Los colombianos, por mucho tiempo, nos hemos tragado el sapo de sus suculentos honorarios, que, incluso, están muy por encima de los de sus pares de países de similar desarrollo y hasta de naciones europeas. Asimismo, nos hemos aguantado con estoicismo las demás gabelas de la impúdica dieta parlamentaria, con ese tráfago de altos sueldos, asesores, escoltas, carros blindados, computadores, oficinas, viajes, pasajes, celulares, etc.

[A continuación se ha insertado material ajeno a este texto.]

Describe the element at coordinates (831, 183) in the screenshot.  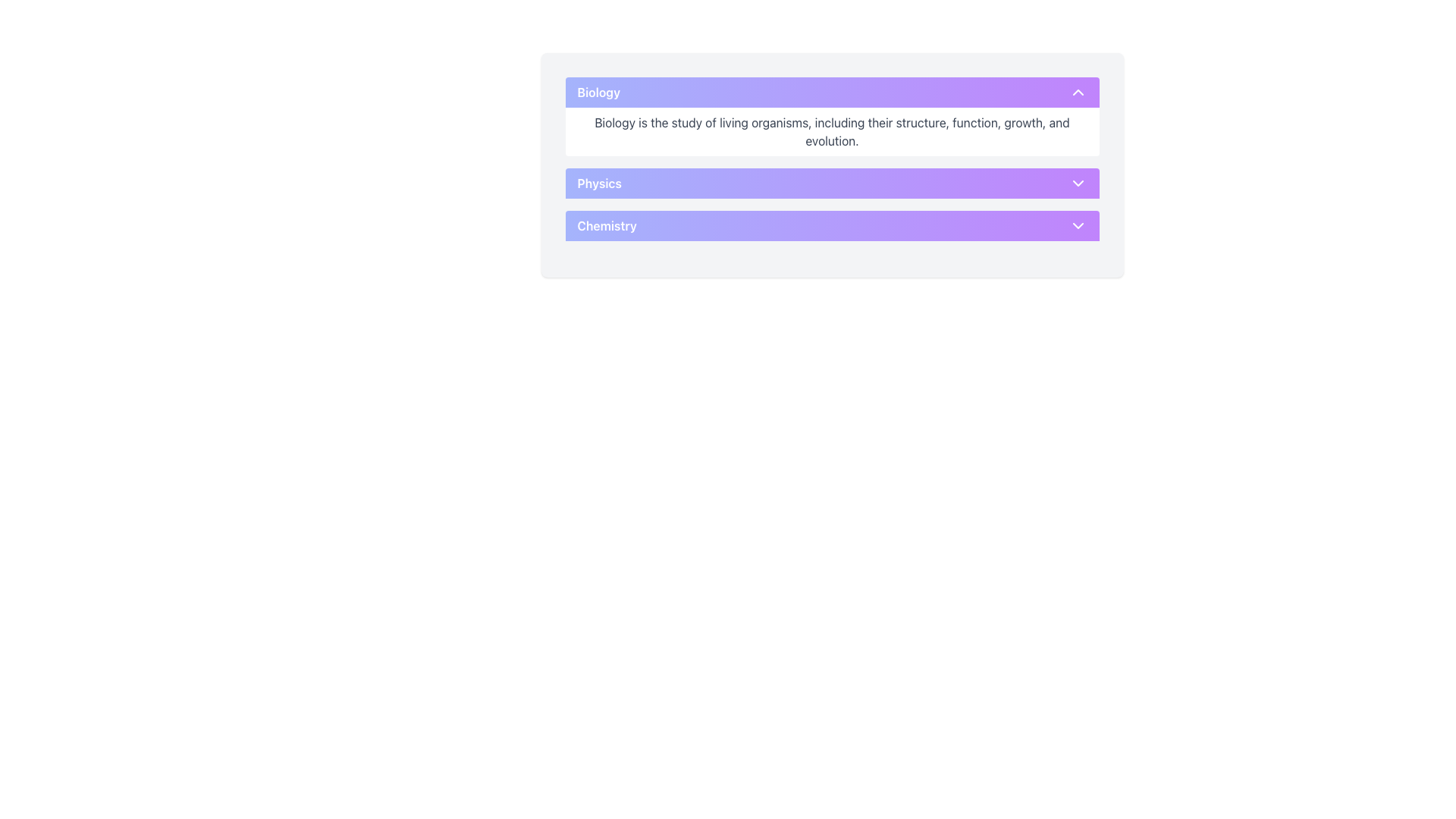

Y si bien todo eso es absurdo, lo de las pensiones parece un asunto criminal. No solo es un abuso que haya pensiones que superen el límite de los 25 salarios mínimos estipulado por la ley, sino que no tiene ninguna razón de ser el que altos servidores públicos estén cobijados por un régimen especial, distinto al del resto de los colombianos, para quienes debe fijarse la pensión con base en el promedio salarial de los últimos diez años y no solo el del último año, como ocurre con los viejitos lindos de la patria.

Pero hay más. No tiene el menor asiento ético y moral el hecho de que alguien aplique a pensión de congresista por haber calentado curul un par de meses hace 20, 30 o 40 años, o por haber sido magistrado auxiliar de una de las altas cortes durante un mes, en lo que se ha bautizado como el ‘carrusel’ de las pensiones. Y, para colmo de males, muchos de estos balotos multimillonarios son pagados a jóvenes viudas que habían contraído nupcias con estos cafres a cambio de nuestro dinero.

Este sistema debe derogarse -con retroactividad, nada de ‘derechos adquiridos’- y cada quien recibir su pensión conforme a sus aportes. Si ya sabemos que este es uno de los países más desiguales del mundo, no se entiende cómo se les subsidian pensiones de más de 15 millones mensuales a estos rufianes cuando el límite del subsidio de vivienda (que se da por una sola vez) acaba de ser fijado en 12,9 millones.

Esto no es un asunto de sostenibilidad financiera sino de justicia: las pensiones de un millar de privilegiados suman unos 300.000 millones anuales que no llegan ni al 0,2 por ciento del presupuesto de la Nación (185 billones), pero es una iniquidad que lacera y mancilla a todos los colombianos.

No podemos permitir que una clase política venal nos arrastre al despeñadero abriéndole paso al populismo al compás de la corrupción, el despilfarro y esos privilegios injustificables. La Corte Constitucional ha tenido la mala costumbre de atribuirse la capacidad de legislar, y ojalá esta vez lo haga, porque los colombianos ya no aguantan más esta mafia.